Иван даже прислал фото документа по «Ватсапу» и Евгения Спасибова увидела свою-же подделку, которую выполнила, взяв за образец реальный документ из московской лаборатории и попросив одну подругу расписаться в строчки заведующей лаборатории. Печати не было, но Евгения не ошиблась, когда посчитала, что Иван не обратит на это внимание. А вообще она сочинила полную белиберду, просто выдумывая текст по ходу написания. Она даже не знала, что конкретно пишут в таких случаях, у нее не было возможности и времени на качественный подход к делу, к тому же у нее всегда хромала фантазия и грамматика. Сейчас ей было ужасно стыдно.
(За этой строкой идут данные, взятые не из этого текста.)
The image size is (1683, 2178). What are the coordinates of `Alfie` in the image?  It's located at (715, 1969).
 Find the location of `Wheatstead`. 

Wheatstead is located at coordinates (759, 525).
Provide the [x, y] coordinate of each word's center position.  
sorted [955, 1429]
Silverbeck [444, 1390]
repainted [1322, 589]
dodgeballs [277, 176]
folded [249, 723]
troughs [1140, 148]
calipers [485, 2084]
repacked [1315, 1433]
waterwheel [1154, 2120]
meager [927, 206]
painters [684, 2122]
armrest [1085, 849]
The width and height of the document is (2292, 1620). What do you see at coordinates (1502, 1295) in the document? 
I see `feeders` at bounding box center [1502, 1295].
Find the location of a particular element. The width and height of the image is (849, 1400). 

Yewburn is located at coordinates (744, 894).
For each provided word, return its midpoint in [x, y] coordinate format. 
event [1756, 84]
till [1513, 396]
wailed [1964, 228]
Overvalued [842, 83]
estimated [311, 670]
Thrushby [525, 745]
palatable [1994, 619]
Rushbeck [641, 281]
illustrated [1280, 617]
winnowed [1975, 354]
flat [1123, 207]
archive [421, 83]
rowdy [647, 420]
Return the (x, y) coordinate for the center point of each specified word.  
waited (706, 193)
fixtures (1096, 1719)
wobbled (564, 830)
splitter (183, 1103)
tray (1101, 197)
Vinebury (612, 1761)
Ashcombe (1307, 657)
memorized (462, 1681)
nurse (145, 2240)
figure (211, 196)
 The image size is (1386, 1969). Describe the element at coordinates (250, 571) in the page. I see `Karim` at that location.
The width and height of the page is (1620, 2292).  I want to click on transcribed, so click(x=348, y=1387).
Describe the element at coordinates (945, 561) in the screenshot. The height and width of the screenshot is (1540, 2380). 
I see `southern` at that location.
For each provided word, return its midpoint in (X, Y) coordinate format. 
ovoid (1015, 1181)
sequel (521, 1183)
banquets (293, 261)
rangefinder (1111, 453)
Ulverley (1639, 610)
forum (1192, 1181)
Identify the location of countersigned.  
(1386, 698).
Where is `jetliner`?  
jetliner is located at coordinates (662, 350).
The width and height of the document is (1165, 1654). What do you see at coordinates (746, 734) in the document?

– Мамочка! Мамочка! – радовался Иван в трубку как маленький мальчик и у женщины невольно екнуло сердце. Она не слышала такого Ваню уже много лет, пожалуй, с тех пор как он перешёл из садика в школу. Тогда были самые счастливые годы в их семье. Ах, как бы она хотела вернуть то время! Федя живой, жизнерадостный и половину суток проводивший в восстанавливаемой им базе отдыха, которая начинала приносить первые доходы, Ванька – маленький мальчуган в шортиках, непосредственный и наивный. Они втроём ходили в зоопарк, в океанариум, просто гуляли по центральным улицам и наслаждались присутствием друг друга. И им ничего больше было не надо, ни больших денег, ни хорошей машины, ни курортов. Во всяком случае Евгении. Для неё за счастье было смотреть как подрастает её сынок и как муж довольный приходил со стадиона, где победу одержала футбольная команда, за которую он болел. Он приезжал, быстро парковал свой «Ларгус», хватал её и сына и, не слушая никаких возражений, вел в мясной ресторан, где сам выбирал им блюда и кормил так, что им было трудно держаться на ногах. Сам же он пил ледяное пиво и улыбался во все тридцать два зуба. У Феди были от природы хорошие зубы и он не стеснялся выставлять их на показ.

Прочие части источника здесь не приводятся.